In our case, the interest was ultimately received by the nonresident alien (as it must be to be includable in gross income under section 871(a)(1)), and under the rationale of respondent's ruling, the fact that it was received in the first instance by the trust does not prevent the operation of the exclusion from U.S. source income in the hands of the trust beneficiaries. Respondent cites no rationale or basis in statutory history for the position he takes that the beneficiary must receive the interest directly from the bank (or be deemed to receive it directly from the bank) in order for the exclusion to apply. Under the circumstances, we conclude that the exclusion applies whether the nonresident alien receives the interest directly or indirectly as a distribution from a trust or estate.

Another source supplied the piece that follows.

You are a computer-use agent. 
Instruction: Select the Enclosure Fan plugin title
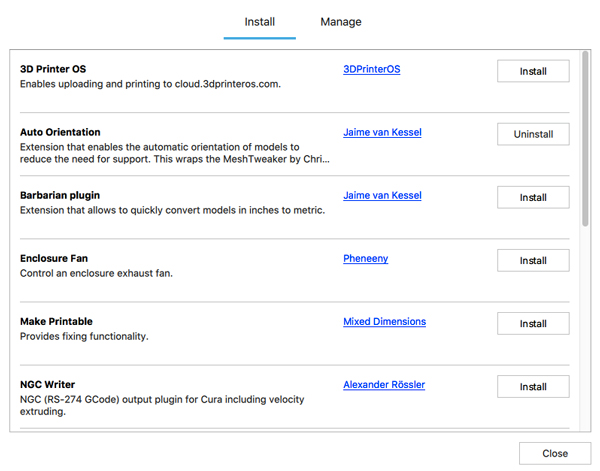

Nothing in the statutory wording supports respondent's claimed exemption to the normal conduit rules of trust taxation, and the policy considerations underlying the interest exemption seem to be just as well served by keeping within the United States interest-bearing trust funds beneficially owned by nonresident aliens, as by attracting new such funds here. We, therefore, cannot agree with respondent's position. The case on which respondent relies antedated section 652 and does not discuss or deal with the nonstatutory conduit theory of trust taxation, which represents a later development in the tax law.
For the reasons stated above,
Decisions will be entered for the petitioners.
* * *
(c) INTEREST ON DEPOSITS, ETC. —-For purposes of subsection (a)(1)(A), the amounts described in this subsection are—-(1) deposits with persons carrying on the banking business.